Quests often utilise these transformative abilities, but also Naomi's camera, which can be used to generate #content for an Instagram-style social media platform. This is the main way you earn money in the game: by taking photos that fit with the trending hashtags. The more popular the photo, the more money will trickle into your account. As well as being engaging in its own right, this system encourages engaging with the world around you, and noticing the details of the game's vividly British setting.
With its misty, sheep-laden fields, ancient cairns, and cosy pub interiors, Rainy Woods certainly looks the part, while the story delves surprisingly deep into British folklore. I hadn't heard of the legendary sword Curtana before now, but it's tied up with the game's story, which never passes on an opportunity to discuss interesting titbits from mythology and history. These are mashed together with sci-fi elements, fourth wall jokes, and plain bonkers moments. In other words, don't take the mysteries seriously.
I learned to just roll with it and embrace the (mostly funny) nonsense, which culminates in an ending that takes it to another level. If you go in expecting concrete explanations, you may be disappointed, but on a thematic and emotional level, I found it satisfying.

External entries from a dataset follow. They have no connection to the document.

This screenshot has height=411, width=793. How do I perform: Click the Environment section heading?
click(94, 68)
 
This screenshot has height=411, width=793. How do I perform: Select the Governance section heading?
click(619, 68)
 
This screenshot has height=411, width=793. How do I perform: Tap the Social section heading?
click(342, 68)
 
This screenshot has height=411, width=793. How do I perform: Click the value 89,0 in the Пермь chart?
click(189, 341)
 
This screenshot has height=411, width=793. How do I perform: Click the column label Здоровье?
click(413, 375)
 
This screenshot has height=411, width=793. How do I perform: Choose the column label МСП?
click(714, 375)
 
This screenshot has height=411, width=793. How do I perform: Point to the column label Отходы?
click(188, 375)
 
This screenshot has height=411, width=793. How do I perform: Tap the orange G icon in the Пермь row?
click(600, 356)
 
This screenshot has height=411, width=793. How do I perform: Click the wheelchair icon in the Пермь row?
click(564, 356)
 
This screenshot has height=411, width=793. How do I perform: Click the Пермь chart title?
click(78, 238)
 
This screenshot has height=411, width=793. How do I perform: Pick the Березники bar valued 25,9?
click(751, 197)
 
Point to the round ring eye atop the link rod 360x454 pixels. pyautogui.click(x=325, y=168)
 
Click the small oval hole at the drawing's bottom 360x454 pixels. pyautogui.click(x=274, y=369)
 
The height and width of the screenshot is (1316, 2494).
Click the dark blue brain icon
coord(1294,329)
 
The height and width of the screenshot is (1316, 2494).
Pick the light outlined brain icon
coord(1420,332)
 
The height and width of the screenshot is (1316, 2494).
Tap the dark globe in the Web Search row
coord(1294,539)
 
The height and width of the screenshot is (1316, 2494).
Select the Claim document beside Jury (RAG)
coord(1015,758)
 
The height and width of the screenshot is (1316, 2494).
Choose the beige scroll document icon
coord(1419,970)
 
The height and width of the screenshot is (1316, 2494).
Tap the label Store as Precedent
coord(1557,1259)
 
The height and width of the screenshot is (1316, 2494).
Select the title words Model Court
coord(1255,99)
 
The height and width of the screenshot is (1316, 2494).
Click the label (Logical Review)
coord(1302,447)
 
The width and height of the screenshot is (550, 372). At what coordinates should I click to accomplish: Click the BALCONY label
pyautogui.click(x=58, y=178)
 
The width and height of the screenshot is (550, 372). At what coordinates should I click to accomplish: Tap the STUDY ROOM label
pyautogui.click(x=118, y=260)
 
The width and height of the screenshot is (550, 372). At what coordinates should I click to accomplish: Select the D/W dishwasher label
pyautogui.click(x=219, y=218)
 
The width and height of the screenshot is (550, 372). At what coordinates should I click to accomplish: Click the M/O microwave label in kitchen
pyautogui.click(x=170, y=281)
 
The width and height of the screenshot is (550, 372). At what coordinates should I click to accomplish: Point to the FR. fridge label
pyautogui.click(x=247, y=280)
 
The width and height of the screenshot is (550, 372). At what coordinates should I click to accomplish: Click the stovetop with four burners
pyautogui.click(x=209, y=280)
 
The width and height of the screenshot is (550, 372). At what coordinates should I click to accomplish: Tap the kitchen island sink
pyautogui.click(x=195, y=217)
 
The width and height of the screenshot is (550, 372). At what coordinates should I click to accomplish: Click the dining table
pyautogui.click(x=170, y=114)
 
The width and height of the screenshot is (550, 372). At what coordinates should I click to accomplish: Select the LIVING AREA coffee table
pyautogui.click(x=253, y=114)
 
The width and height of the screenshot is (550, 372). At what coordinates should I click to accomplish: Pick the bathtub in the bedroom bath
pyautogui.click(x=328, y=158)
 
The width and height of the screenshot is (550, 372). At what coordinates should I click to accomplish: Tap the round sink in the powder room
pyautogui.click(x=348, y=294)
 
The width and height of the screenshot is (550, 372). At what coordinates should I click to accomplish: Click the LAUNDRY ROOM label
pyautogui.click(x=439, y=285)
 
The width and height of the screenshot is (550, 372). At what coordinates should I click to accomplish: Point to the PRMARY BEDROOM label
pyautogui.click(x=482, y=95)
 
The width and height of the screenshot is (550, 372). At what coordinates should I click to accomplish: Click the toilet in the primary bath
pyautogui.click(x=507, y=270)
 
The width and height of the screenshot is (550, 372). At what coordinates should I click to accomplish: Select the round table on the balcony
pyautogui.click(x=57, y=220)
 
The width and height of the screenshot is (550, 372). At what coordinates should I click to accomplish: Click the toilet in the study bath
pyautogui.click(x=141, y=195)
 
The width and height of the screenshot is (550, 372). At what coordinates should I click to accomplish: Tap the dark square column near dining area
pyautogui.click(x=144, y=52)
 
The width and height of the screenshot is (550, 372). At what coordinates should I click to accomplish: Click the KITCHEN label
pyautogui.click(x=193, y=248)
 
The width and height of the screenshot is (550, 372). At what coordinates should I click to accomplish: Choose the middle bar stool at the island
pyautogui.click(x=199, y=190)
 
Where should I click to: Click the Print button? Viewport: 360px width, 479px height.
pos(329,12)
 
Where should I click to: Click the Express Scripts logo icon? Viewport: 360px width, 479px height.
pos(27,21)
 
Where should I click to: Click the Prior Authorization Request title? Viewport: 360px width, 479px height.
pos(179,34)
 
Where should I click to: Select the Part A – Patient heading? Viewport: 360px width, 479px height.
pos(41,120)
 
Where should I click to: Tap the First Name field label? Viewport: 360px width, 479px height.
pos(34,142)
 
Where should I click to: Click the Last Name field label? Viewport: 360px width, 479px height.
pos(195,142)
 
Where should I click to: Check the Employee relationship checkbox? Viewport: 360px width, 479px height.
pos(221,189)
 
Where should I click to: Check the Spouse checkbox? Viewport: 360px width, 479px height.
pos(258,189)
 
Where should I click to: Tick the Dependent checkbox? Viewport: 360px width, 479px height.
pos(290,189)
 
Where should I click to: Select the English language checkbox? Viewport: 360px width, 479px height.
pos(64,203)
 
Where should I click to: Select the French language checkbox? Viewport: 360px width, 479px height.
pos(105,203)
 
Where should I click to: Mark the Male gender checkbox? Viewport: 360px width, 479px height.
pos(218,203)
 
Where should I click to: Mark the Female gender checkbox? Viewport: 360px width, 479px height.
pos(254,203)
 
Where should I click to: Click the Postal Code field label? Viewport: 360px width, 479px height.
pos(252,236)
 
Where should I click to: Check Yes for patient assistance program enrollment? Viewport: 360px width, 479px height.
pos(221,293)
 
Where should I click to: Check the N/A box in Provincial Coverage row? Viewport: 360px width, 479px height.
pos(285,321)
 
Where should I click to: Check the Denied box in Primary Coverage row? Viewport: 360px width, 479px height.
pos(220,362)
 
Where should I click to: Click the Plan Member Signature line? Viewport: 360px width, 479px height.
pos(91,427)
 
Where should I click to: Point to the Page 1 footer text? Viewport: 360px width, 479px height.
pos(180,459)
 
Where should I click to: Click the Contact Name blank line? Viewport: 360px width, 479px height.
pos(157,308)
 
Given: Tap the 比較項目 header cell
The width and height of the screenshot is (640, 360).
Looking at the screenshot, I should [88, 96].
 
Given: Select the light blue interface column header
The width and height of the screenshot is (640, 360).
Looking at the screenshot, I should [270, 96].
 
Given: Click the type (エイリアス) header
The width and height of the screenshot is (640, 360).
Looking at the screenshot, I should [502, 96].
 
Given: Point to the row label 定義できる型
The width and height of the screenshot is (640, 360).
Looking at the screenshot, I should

But as well as a murder mystery, I said this was a life sim, didn't I? Sadly, this element is a bit insubstantial: just one more ingredient in The Good Life casserole. You can buy decorations for your garden, plant and harvest veggies for no real benefit, and pick from a handful of pre-defined styles for your house. You'll also need to eat often, and sleep, oddly hardly ever. But you can't really customise your home, or form relationships with the townsfolk. You'll be lucky if they remember you from one quest chain to the next.
That's a shame, because it's the characters that make The Good Life, from the cash-obsessed Naomi to the half-cut local vicar, to Lonette, the buff farmer who lives just outside town. I like that their cat and dog forms retain elements of their appearance or personality, and I love the clay-like character models that express so much, even before you speak to them. Oftentimes, the game feels like a Wallace and Gromit pastiche of a modern sci-fi show.
As I reflect on The Good Life, it's with a warmth I didn't feel when I was traipsing back and forth across the wilderness to gather bafflingly elusive crafting components for villagers that seemed to have confused me with Deliveroo. But the more you explore a place, the more you come to know it. The more it starts to feel like a real place.
After solving countless tiny problems, tangling with bigger supernatural ones, and literally marking my territory with litres of dog piss, I've come to regard Rainy Woods as a home.